Abstract

Objectives: Atrial fibrillation (AF) is the most common sustained arrhythmia in general population. Although several studies reported a high incidence and prevalence of AF in haemodialysis patients there is no substantial data on thromboembolic risk scales such as CHADS2 or CHADS-Vasc predicting stroke and mortality. The aim of this analysis was to evaluate the effectivenes of these scales for predicting stroke and mortality in haemodialysis patients with AF. Methods: A total of 402674 patients over the age 18 who had the diagnosis of non-valvular atrial fibrillation (AF). From this database haemodialysis patients were separated and reanalyzed. The main descriptive statistics of population contained in the database include major bleeding including intracranial and gastrointestinal bleeding, mortality, hospitalizations, and thoromboemboli risk scales. Results: There were 5505 haemodialysis patients with AF (52.4 % men).The four year follow-up data of the 2008 cohort of 992 haemodialysis patients with AF demonstrated 67.4 % mortality and 38.6 % ischemic stroke in four years. Mortality among hemodialysis patients have been shown to be significantly higher than the rest of the cohort (67.4% vs. 31.4% in the rest of the cohort, p < 0.000). The median CHA2DS2-VASc and CHADS score were 4 and 2 respectively among the 5505 heamodialysis patients in the registry. Acording to time dependent ROC curve analysis, CHADS2 was a more accurate scale than CHA2DS2-VASc for predicting stroke in heamodialysis patients upto 40 months-to-stroke after first AF diagnosis, beyond which CHADS2 and CHA2DS2-VASc perform similarly.
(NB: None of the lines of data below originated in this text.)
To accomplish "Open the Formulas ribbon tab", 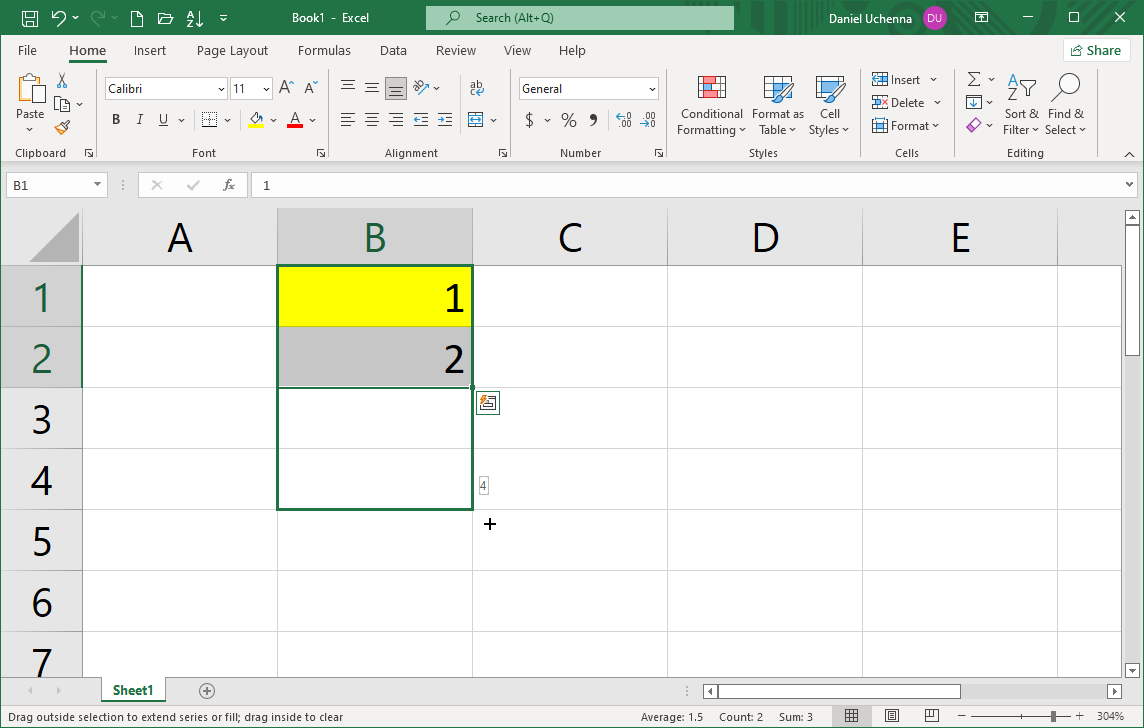I will 324,51.
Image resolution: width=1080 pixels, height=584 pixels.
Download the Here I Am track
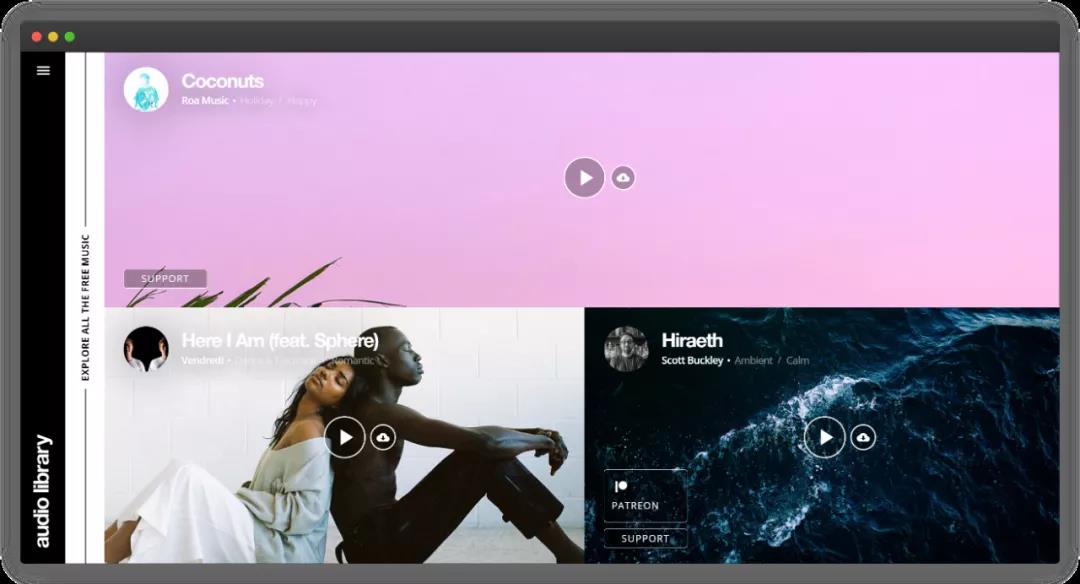[x=383, y=437]
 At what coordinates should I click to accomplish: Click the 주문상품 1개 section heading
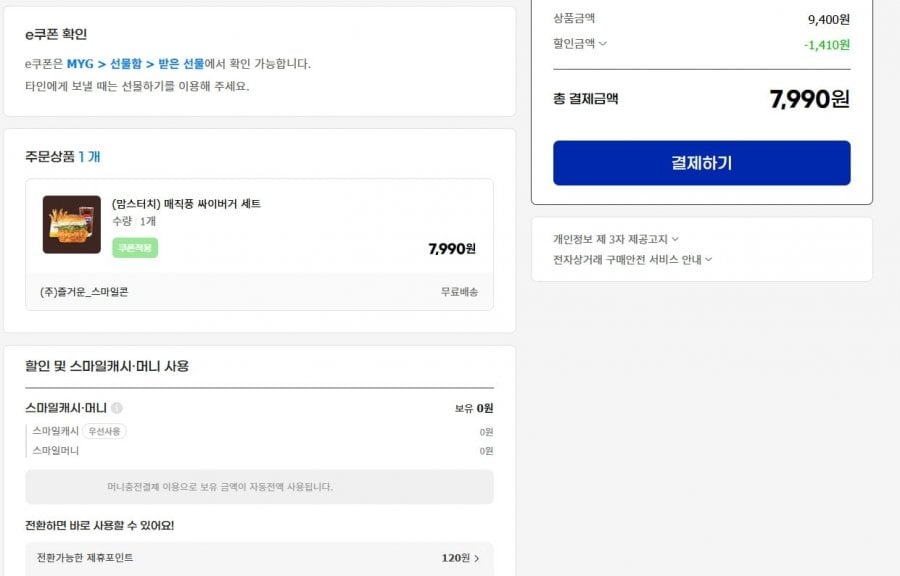click(63, 157)
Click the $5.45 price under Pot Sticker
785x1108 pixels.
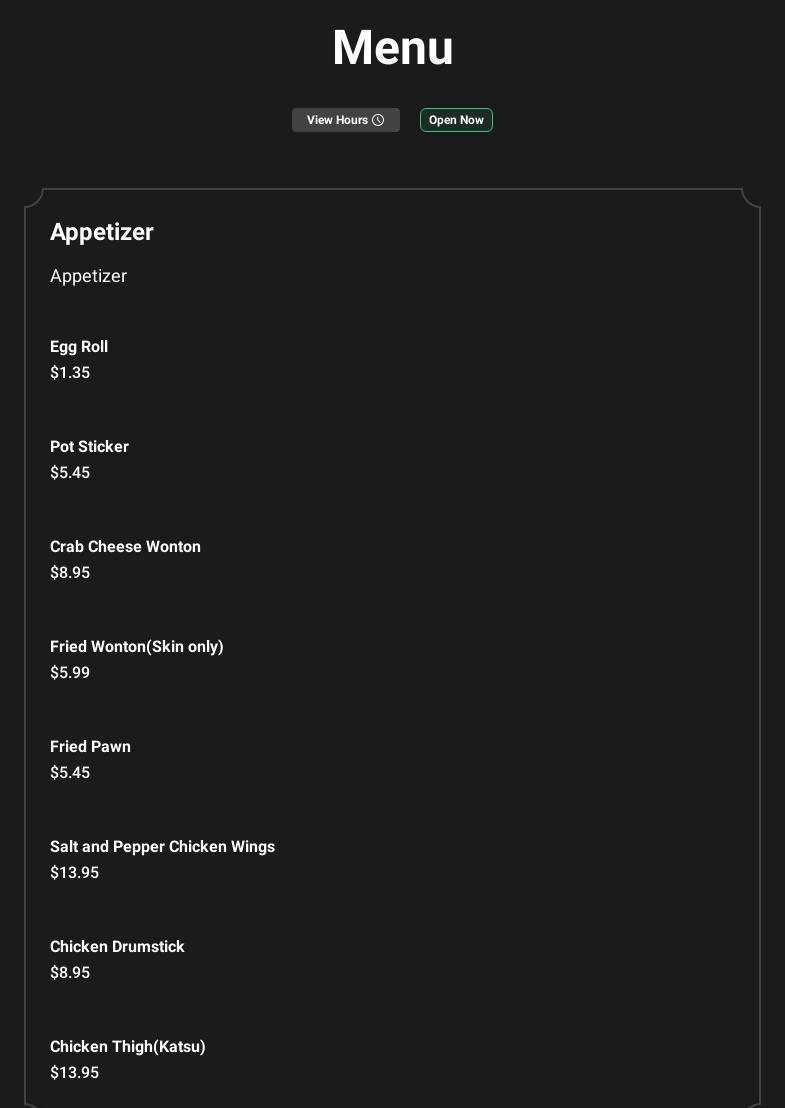[70, 473]
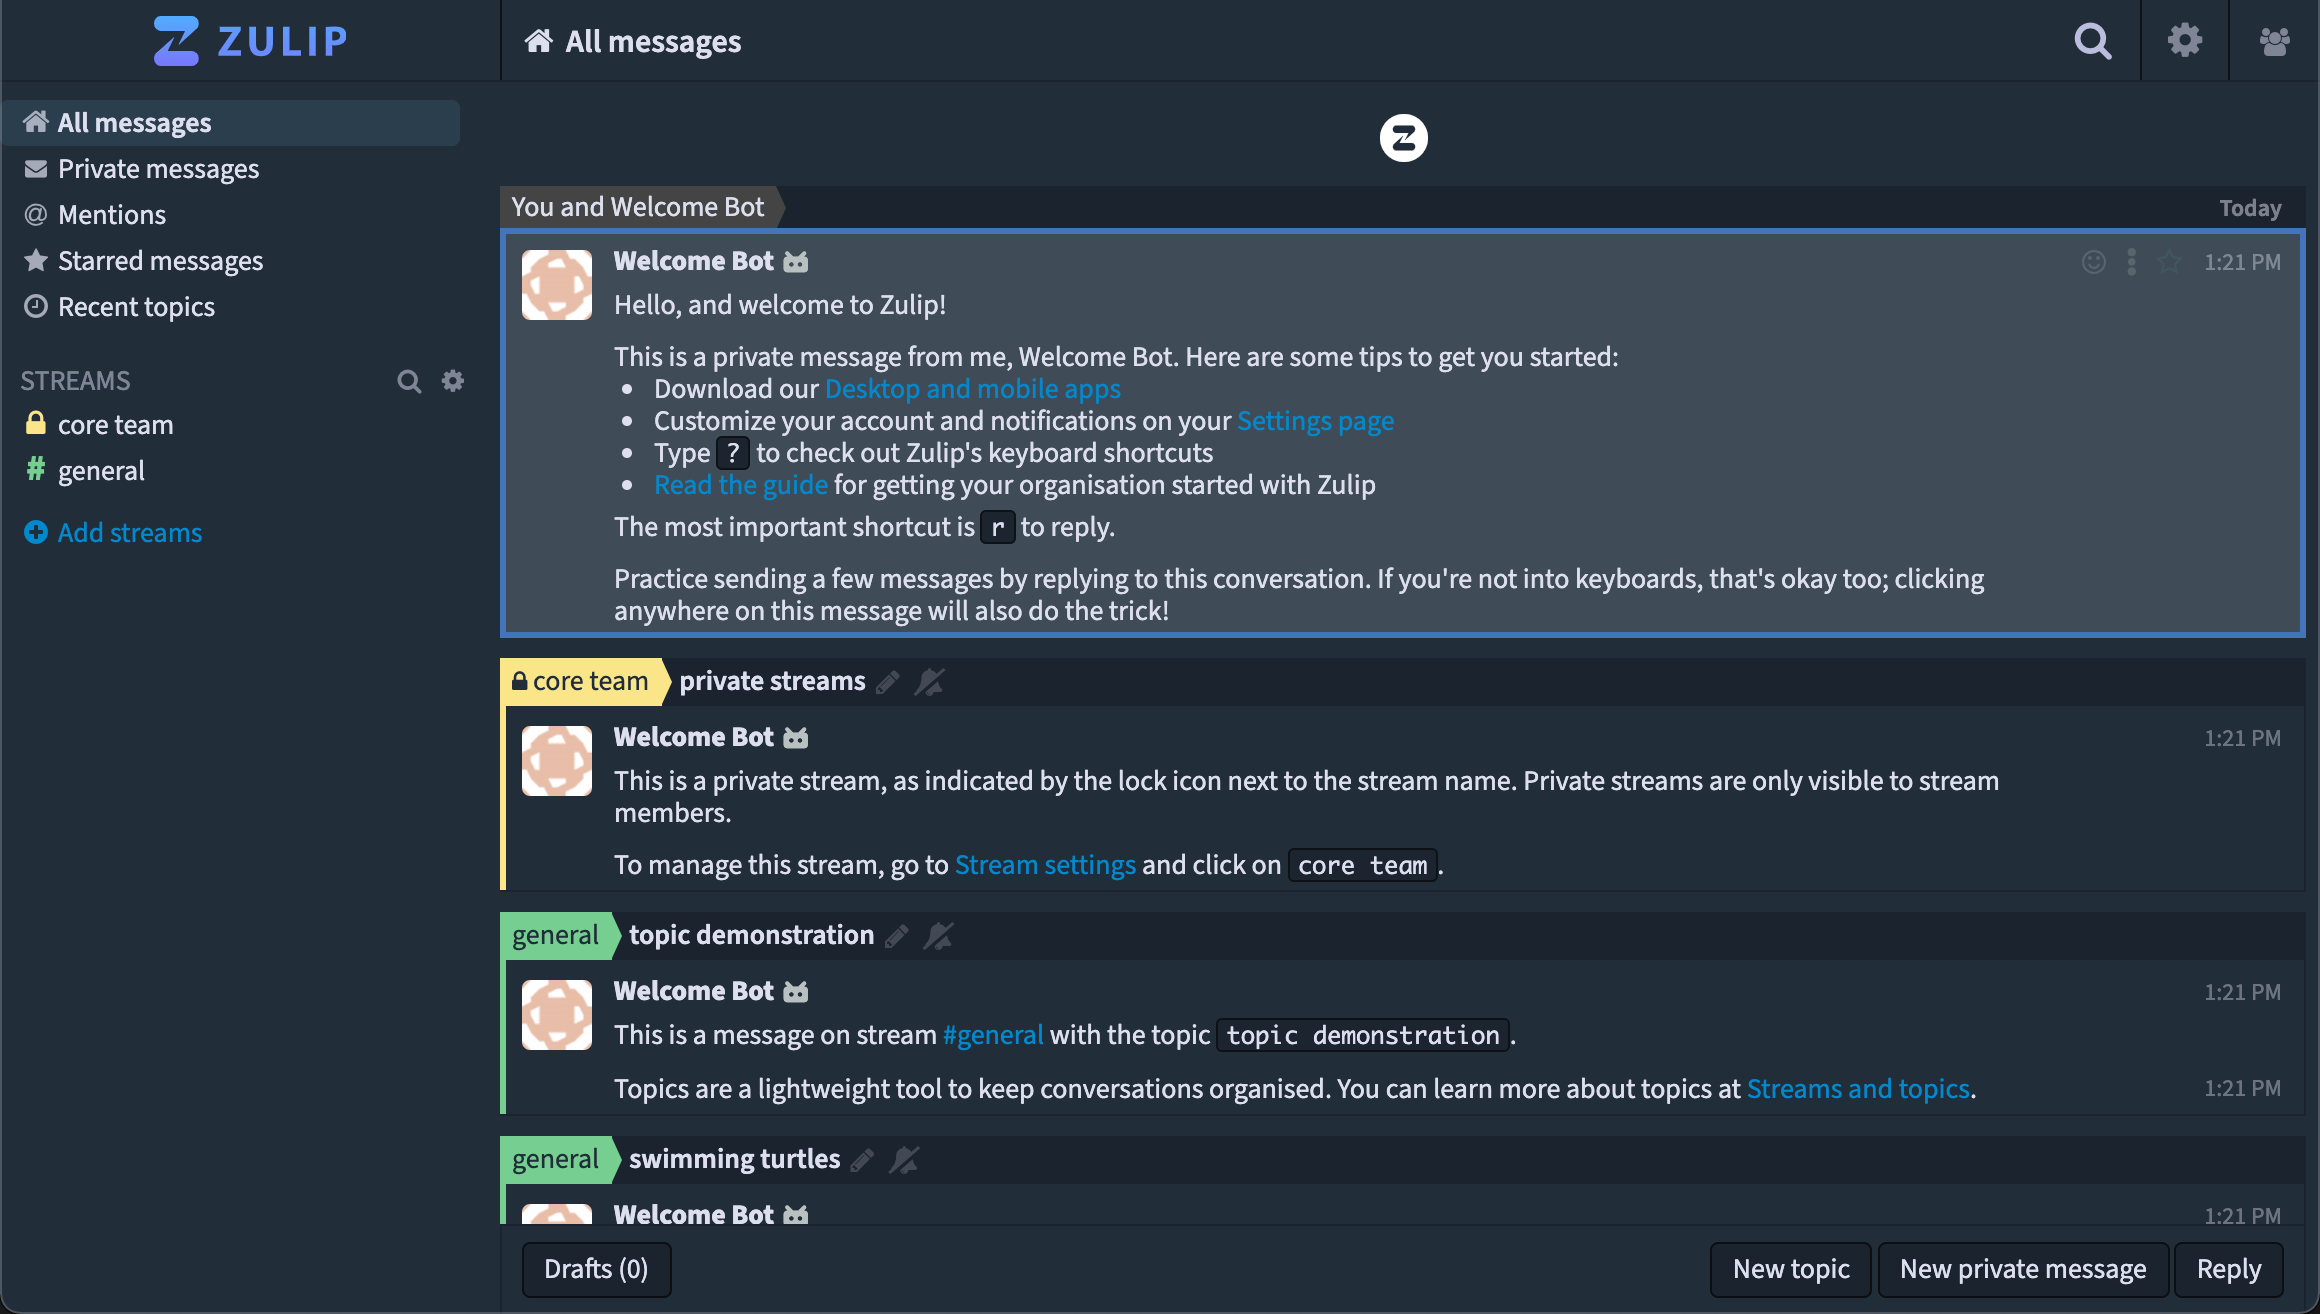Open the settings gear menu
The height and width of the screenshot is (1314, 2320).
(2184, 41)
Hemorrhagic stroke and major bleeding including GI bleeding were higher in warfarin users of haemodialysis patients than the rest of the cohort under warfarin ( 3.2% and 2 % respectively .p < 0.000). Conclusion: This analysis demonstrated that 1) The prevalence of AF in haemodialysis patients were significantly higher than those of general population, with higher mortality,2) CADS2 was a more accurate scale to CHA2DS2-VASc for predicting stroke up to 40 months. 3) Among the warfarin users ,in the Registry population major bleeding was much higher in the haemodialysis patients.